▶ Your objective
Give every line below again, exactly.

▶ Dataset records
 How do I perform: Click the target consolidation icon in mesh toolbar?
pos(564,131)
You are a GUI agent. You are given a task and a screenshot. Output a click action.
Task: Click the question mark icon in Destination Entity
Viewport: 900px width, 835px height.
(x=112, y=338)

▶ Exercise output
 How do I perform: Click the target consolidation icon in mesh toolbar?
pos(564,131)
You are a GUI agent. You are given a task and a screenshot. Output a click action.
Task: Click the question mark icon in Destination Entity
Viewport: 900px width, 835px height.
(x=112, y=338)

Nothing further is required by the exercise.